There is a duplicate thread of this on foundation-l. I utterly and wholeheartedly oppose inline crediting either for image or article authors. It is impractical and problematic for many ways.
Contributing to wikipedia for the sake of self promotion feels like a conflict of interest to me. Such a goal is not inline with the goal of ''free encyclopedia''
This may lead to corporate donation of images simply to spam. Wikipedia will no longer be free (as in freedom) if we start allowing corporations to dictate or manipulate our content for a price. Such a thing would actually be in conflict with NPOV among other things.

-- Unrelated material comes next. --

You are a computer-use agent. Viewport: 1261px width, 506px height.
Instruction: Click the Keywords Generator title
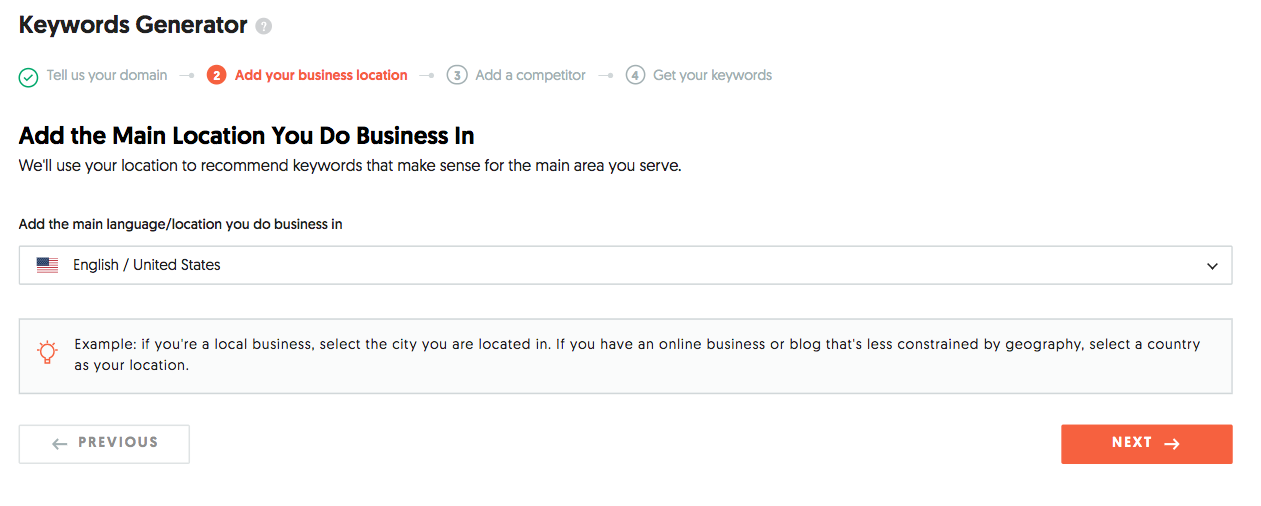click(x=133, y=25)
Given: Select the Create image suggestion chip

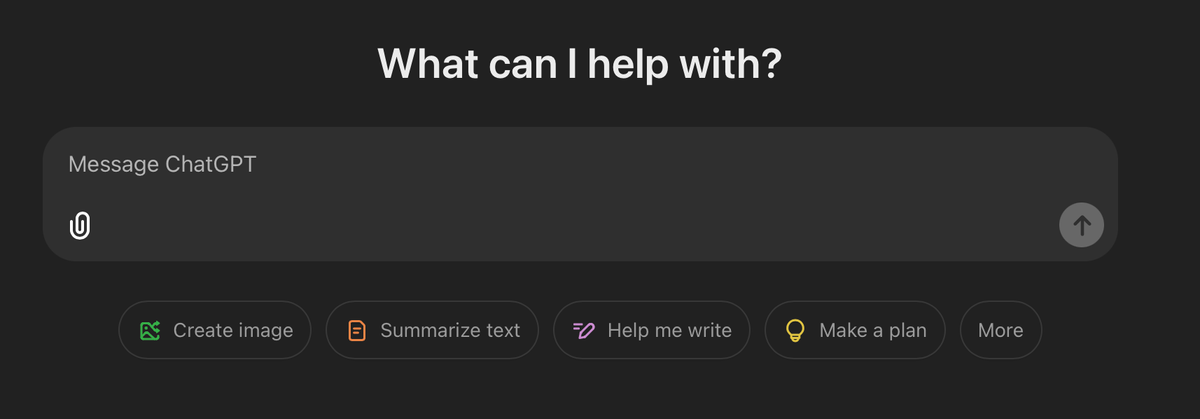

The history link is there for a reason. Do you have any idea how many authors some articles have?
- White Cat
On Jan 24, 2008 8:24 PM, Shmuel Weidberg ezrawax@gmail.com wrote:
On Jan 23, 2008 6:43 AM, David Gerard dgerard@gmail.com wrote:
On 23/01/2008, Rama Rama ramaneko@gmail.com wrote (on commons-l):
- There is definitely a trend of professional photographers to
request
credits under the image in articles. This is what they are accustomed
to.
I (and a few others) think that we should make efforts to sensibilise
our
users to this. We can definitely afford to credit people in articles.
This
is a small concession which costs us very little and can benefit us
greatly.
I think articles should also be attributed to their authors in the body of the article. Every major encyclopedia does it. Certainly there would be some debate about how much of a contribution should be required for attribution, and what form the attribution should take, whether real full names, wikipedia nicks, or real full initials.